Le spectacle semble avoir conquis le public, composé notamment de plusieurs figures de l’art au Burundi, du cinéma à la peinture en passant par des journalistes culturels. Avant que les échanges ne débutent.
Car évoquer les défis sociaux du Burundi à travers la danse est plutôt une nouvelle approche, alors que le théâtre participatif et la musique étaient jusqu’ici privilégiés.

Lors du spectacle à la Résidence de l’Ambassadeur des Pays-Bas au Burundi

Est-ce que les danseurs ressentent-ils le besoin de s’exprimer après le spectacle, afin de compléter la gestuelle par une explication, des indications au public? « Non, le corps suffit », répondra Irankunda Yvanna, danseuse.
Christian Manirakiza, issu de la street dance, se félicitera quant à lui de cette formation dispensée par l’anthropologue et chorégraphe Feri de Geus et le metteur en scène Jeroen Kriek, qui lui ont permis de « comprendre qu’on peut transmettre tout un message complexe avec le corps ».
Audreille Ndayisaba évoquera l’importance de la langue, dans les intermèdes oraux du spectacle: « Le kirundi comme langue maternelle nous permettant de parler sans la peur des fautes de prononciation, qui altèrent la transmission du message ».

Le messager

De fil en aiguille, la discussion, débordera du cadre de ce spectacle, questionnant la posture même du danseur comme porteur de message. Et d’abord son statut: s’il est définit comme un « artiste » en français, comment dans le contexte burundais est-il pris? Quel vocable en kirundi le désigne-t-il, et partant, permet de le situer socialement? Comment dire art, artiste, artisan, artisanat en kirundi, en ménageant les aspects de folklore, de créativité/liberté de l’esprit?

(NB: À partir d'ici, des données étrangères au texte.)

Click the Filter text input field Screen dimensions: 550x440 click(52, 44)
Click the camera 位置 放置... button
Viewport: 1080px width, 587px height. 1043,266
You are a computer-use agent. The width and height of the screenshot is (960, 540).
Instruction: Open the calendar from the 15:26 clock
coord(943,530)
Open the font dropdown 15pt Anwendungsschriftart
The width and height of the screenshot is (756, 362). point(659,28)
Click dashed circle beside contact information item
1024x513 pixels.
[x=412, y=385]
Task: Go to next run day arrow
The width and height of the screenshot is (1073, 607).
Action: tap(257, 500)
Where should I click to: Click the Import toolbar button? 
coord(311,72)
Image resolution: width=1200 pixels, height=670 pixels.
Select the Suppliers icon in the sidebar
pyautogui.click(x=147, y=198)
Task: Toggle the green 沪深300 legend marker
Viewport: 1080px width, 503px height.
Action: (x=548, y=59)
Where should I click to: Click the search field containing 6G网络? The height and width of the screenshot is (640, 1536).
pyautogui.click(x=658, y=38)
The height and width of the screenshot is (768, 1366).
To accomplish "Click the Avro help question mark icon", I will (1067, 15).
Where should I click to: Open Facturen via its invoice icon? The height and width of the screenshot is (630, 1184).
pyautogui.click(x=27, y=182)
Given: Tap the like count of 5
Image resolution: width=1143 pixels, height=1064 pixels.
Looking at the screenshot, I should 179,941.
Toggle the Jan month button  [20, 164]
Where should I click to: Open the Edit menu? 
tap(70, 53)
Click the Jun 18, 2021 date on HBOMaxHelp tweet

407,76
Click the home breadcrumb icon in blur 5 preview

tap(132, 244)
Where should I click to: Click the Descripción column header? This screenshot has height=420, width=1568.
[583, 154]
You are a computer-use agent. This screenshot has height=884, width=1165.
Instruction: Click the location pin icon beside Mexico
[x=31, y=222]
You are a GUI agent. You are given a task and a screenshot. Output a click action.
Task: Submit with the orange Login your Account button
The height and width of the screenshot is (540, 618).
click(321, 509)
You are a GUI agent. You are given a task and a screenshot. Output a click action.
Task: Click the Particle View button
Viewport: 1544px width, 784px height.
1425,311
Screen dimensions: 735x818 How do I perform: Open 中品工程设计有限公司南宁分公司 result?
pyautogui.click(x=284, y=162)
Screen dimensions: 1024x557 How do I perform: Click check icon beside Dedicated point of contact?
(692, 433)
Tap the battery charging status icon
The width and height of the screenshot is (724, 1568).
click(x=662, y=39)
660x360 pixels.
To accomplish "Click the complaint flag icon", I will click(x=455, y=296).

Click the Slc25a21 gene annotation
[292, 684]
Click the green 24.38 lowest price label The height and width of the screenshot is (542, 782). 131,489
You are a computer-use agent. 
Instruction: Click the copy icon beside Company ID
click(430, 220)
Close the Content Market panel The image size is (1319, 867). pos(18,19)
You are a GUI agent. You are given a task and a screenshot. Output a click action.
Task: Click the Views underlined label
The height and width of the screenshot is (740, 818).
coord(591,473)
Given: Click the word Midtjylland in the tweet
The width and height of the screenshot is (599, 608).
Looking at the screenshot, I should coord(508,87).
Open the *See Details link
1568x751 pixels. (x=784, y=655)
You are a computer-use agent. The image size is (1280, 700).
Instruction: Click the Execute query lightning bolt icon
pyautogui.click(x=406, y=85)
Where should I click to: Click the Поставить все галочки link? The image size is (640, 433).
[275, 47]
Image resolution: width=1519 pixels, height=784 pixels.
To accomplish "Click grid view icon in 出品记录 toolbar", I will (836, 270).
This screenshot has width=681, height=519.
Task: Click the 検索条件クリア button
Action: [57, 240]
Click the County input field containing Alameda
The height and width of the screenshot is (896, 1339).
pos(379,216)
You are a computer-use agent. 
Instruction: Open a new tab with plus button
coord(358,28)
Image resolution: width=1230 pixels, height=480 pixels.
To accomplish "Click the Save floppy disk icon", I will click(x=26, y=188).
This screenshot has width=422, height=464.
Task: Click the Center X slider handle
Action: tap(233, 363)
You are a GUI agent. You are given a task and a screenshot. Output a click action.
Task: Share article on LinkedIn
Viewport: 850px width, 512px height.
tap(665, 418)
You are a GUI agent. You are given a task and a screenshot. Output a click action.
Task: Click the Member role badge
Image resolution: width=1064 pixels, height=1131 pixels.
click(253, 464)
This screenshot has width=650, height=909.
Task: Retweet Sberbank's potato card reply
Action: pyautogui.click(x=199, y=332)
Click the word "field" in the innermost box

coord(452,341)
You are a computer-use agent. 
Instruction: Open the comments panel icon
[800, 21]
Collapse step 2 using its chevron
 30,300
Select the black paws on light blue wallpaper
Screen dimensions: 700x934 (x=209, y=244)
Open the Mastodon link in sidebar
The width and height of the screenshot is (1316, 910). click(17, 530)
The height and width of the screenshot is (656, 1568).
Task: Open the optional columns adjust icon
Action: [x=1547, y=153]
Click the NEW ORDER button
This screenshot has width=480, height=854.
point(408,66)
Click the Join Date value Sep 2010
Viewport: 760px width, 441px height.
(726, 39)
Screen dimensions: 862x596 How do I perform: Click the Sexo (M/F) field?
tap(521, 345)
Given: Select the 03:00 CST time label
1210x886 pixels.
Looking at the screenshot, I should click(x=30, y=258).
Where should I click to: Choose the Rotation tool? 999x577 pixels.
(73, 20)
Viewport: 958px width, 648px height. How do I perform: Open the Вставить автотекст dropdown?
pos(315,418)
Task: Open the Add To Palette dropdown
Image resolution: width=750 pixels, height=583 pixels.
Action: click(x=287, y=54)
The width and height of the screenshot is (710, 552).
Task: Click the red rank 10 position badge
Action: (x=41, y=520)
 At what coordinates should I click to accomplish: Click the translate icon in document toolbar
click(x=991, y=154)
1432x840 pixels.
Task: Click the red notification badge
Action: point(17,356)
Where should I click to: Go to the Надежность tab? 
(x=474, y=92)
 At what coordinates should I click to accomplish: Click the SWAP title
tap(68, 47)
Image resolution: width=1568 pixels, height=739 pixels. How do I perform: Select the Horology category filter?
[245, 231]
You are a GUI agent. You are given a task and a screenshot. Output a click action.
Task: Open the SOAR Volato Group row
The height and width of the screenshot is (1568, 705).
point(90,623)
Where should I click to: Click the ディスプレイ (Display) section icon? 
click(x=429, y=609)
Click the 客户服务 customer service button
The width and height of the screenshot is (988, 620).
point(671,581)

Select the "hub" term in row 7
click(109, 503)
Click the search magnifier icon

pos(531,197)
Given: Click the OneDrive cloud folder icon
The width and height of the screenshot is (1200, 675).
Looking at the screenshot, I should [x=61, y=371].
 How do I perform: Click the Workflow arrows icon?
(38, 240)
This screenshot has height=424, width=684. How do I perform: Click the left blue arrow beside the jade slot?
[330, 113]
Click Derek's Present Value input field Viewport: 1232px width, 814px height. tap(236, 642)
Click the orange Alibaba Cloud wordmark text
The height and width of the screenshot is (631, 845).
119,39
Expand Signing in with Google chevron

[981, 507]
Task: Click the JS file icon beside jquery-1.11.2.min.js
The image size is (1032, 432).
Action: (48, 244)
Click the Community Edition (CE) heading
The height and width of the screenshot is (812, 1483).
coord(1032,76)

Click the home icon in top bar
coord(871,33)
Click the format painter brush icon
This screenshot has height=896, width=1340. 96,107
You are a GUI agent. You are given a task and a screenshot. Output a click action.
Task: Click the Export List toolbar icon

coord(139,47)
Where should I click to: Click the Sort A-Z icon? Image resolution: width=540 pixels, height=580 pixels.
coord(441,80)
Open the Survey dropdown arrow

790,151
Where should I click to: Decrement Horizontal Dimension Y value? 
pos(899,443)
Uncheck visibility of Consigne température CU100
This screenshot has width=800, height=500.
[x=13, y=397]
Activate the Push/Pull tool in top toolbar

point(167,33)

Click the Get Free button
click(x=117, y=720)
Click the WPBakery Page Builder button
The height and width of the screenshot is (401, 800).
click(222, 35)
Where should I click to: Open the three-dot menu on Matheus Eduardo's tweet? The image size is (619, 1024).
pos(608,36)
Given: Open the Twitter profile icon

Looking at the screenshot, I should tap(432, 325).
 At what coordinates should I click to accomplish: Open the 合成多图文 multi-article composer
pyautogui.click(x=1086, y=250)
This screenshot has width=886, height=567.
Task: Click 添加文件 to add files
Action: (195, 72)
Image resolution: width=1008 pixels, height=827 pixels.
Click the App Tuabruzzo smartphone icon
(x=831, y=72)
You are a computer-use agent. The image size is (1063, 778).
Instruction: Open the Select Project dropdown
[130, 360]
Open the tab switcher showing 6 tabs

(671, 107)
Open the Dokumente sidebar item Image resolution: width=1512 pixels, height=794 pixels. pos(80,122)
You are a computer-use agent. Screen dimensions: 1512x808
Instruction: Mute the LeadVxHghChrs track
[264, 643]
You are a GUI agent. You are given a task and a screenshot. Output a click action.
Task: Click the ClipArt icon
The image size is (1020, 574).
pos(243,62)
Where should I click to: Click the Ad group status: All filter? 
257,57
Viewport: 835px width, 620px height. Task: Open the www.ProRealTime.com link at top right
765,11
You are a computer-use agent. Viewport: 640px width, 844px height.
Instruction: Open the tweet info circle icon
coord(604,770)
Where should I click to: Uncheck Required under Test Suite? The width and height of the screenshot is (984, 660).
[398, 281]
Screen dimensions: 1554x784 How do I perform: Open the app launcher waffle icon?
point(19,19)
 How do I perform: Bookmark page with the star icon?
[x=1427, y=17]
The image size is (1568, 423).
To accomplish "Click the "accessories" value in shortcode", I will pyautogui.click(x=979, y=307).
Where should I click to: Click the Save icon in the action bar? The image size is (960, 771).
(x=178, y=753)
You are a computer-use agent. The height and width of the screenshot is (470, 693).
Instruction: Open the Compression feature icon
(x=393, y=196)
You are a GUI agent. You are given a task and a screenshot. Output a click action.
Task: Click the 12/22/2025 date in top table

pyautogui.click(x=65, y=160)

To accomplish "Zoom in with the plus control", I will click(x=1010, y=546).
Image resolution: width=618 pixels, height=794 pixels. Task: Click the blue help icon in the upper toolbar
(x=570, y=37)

Dans une société orale comme le Burundi, « les noms ne sont jamais le fruit de circonstances hasardeuses », notait le linguiste Philippe Ntahombaye dans son éclairant « Des noms et des hommes » (Karthala, 1983).

La difficulté ce soir-là à faire consensus sur le mot kirundi qui désigne l’art/l’artiste, les uns défendant le terme générique ubuhinga/umuhinga (qui peut aussi signifier « expert », « consultant », « technicien »), les autres faisant appel à des vocables rwandophones (ubuhanga, ubukorikori), swahilophone (umusani), sans oublier le honni utugenegene… aura montré qu’il y a lieu à un débat plus large en matière culturelle au Burundi.

Si l’artiste n’a pas de mot propre en kirundi pour le désigner, souligner sans ambiguïté dans l’entendement populaire la portée de son identité, comment est-il accueilli par la société burundaise ? Voit-elle en lui un vecteur de changement, un simple porteur de message, ou sommairement un bouillonnement d’hormones à ranger dans le folklorique? Dès lors, comment ne pas le suspecter de n’être autre chose que ce qu’il est avant tout, à savoir un « créateur »? De qui porte-t-il ce qu’il fait?

En attendant de poursuivre le débat, le spectacle « Les larmes de crocodile » est à voir gratuitement ce 15 octobre 2019 à l’IFB.